Bankia pensaba que estaba haciendo un buen negocio cuando salió a Bolsa, aunque al final resulta que los que más están prosperando gracias a esta operación son los abogados de quienes compraron sus acciones. Aunque la entidad no puede cuantificar el “efecto Casillas” -asociado con la aparición del famoso portero de fútbol en un anuncio del bufete Arriaga-, lo cierto es que el banco ha pagado ya 60 millones de euros. Y lo que le queda.

Cuando le han preguntado al consejero delegado de Bankia, José Sevilla, acerca del impacto del “efecto Casillas” -como él mismo lo denomina-, ha habido risas entre los asistentes. También sonrisas en la mesa de los ejecutivos que han explicado las cuentas trimestrales, en las que consta una subida del beneficio del 7,3% en lo que va de año. Pero mucha gracia no les hace este asunto.

Las denuncias de los afectados por la salida a bolsa de Bankia inundan los tribunales y lastran las cuentas de la entidad: 9 de cada 10 causas terminan en sentencia contra el banco.

Por el momento, y de acuerdo con la información que ha ofrecido el consejero delegado, Bankia lleva pagados 60 millones de euros, pero la cantidad reclamada por los accionistas en los tribunales asciende a 624 millones. Así pues, le quedan 564 millones por dilucidar en los juzgados. De seguir la racha ostensiblemente negativa en los tribunales del 93% de casos perdidos, tendría que abonar otros 524 millones.

Bankia lleva pagados 60 millones pero la cantidad reclamada por los accionistas de la salida a bolsa asciende a 624 millones

Gran parte de la culpa de esta onerosa carga recae en algunos bufetes de abogados; existen firmas que están “potenciando incluso con campañas mediáticas” las demandas, según Sevilla.

“Se refiere a Arriaga Asociados, que hace con mucho la máxima publicidad.
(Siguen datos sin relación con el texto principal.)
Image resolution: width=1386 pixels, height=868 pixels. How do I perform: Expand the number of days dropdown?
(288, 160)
Yo personalmente creo que con la publicidad que hacemos nosotros no influimos, pero quizá sí que ha podido influir que la mayoría de los jueces tienen una realidad muy cercana al problema”, explica a SABEMOS el director del mediático bufete, Jesús María Ruiz de Arriaga. “Ha calado en la sociedad a todos los niveles; la realidad es muy próxima a todos los ciudadanos. Es muy poca gente la que se ha escapado”, añade.

Frente a la postura de Sevilla, quien cree que la salida a bolsa fue “reglada” y “normada”, Ruiz de Arriaga defiende la postura de los peritos que han declarado en sede judicial. Para el abogado, la información que se dio sobre el banco en el folleto de entrada en el parqué no era cierta, ya que Bankia estaba prácticamente en quiebra.
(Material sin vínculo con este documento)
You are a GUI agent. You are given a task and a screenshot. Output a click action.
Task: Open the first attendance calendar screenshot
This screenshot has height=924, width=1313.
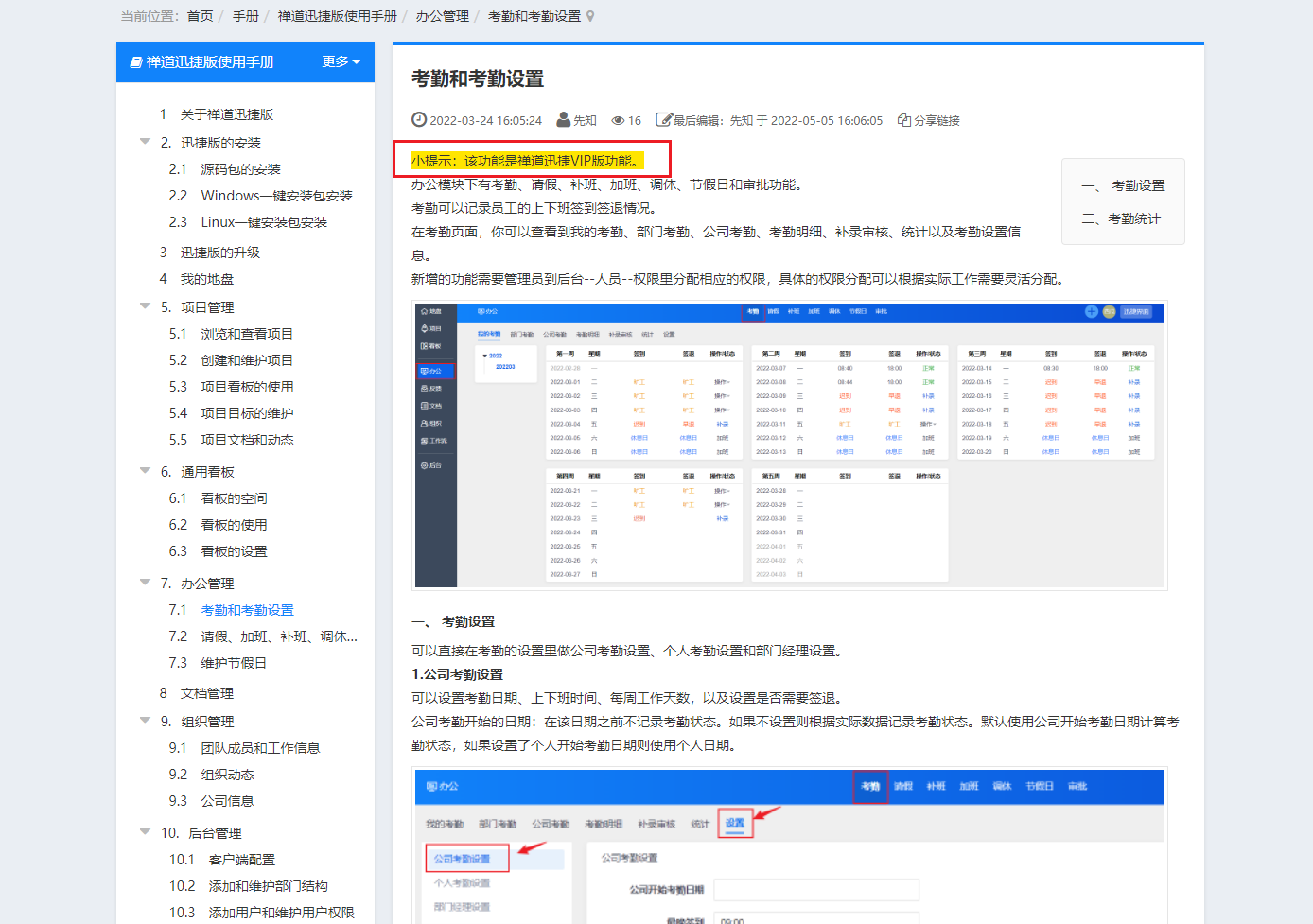[789, 445]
Mientras la entidad se escuda en el respaldo que obtuvo del Banco de España y de la Comisión Nacional del Mercado de Valores (CNMV), Ruiz de Arriaga dice que los reguladores “miraron para otro lado”.

Bankia dice que va a seguir oponiéndose en los tribunales a quienes reclamen una compensación porque la empresa tiene que defender a los accionistas actuales, a la sazón los contribuyentes españoles.

Por su parte, Arriaga continúa con su cruzada contra la salida a bolsa. Con o sin efecto Casillas. Aunque prefiere no hablar de un nicho de mercado de accionistas de Bankia.

“Habría que plantearlo con otras palabras. Esto es una situación de injusticia que necesita abogados para que la gente recupere lo que es suyo. Aunque lo queramos definir en términos de marketing, la realidad es que hay personas que han perdido mucho dinero y necesitan abogados que lo recuperen”, concluye el director del bufete.

Cláusulas suelo

Otro de los líos legales del sector financiero son las cláusulas suelo. Al consejero delegado de Bankia este tema no le preocupa, ya que sólo un 3% o un 4% de la cartera hipotecaria de la entidad, según sus estimaciones, cuenta con estas condiciones.

Pese a ello, José Sevilla reconoce que retirar las cláusulas suelo tiene un impacto anual en sus cuentas de 40 millones de euros.

Sevilla recalca que Bankia eliminó estos elementos contractuales “por convencimiento propio”, aunque se mantiene cauto y a la espera de la decisión de la decisión final del Tribunal de Justicia Europeo sobre las cláusulas suelo, aunque la Comisión Europea ya le haya transmitido a la alta corte comunitaria que está del lado de los afectados.